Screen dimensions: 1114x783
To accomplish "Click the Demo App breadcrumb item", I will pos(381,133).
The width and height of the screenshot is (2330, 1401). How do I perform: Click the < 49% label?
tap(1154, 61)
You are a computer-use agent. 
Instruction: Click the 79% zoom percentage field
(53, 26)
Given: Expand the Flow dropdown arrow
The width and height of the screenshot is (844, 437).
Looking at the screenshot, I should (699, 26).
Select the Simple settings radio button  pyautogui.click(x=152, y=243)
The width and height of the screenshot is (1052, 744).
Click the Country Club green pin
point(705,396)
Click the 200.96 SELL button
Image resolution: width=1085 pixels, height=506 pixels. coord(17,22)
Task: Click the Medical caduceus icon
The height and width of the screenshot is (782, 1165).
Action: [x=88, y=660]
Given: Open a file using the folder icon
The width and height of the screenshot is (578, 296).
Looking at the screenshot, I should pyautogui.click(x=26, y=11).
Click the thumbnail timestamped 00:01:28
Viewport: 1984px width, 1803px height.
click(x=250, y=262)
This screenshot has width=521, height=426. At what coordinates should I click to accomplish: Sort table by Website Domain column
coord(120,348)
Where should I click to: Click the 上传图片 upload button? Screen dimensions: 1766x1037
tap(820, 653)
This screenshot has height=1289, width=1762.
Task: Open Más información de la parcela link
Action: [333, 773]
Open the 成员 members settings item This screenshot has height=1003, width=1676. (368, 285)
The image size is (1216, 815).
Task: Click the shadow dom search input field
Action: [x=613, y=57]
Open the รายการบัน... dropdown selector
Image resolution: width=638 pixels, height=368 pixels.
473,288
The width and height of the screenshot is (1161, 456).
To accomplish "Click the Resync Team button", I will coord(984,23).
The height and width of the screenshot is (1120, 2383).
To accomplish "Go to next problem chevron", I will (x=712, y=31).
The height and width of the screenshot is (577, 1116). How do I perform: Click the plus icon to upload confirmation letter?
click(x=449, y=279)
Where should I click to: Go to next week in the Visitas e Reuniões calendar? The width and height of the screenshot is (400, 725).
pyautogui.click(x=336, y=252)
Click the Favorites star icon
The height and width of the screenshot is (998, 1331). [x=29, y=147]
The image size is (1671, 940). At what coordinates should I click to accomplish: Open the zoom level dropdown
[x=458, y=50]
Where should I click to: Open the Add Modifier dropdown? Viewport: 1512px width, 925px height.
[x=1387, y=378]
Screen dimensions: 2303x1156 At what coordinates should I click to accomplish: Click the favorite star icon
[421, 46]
_ _ _
What lines in the material above hold the word "will"? Pull them out.

To accomplish "Click the Demo App breadcrumb item", I will pos(381,133).
To accomplish "Click the Resync Team button", I will coord(984,23).
To accomplish "Go to next problem chevron", I will (x=712, y=31).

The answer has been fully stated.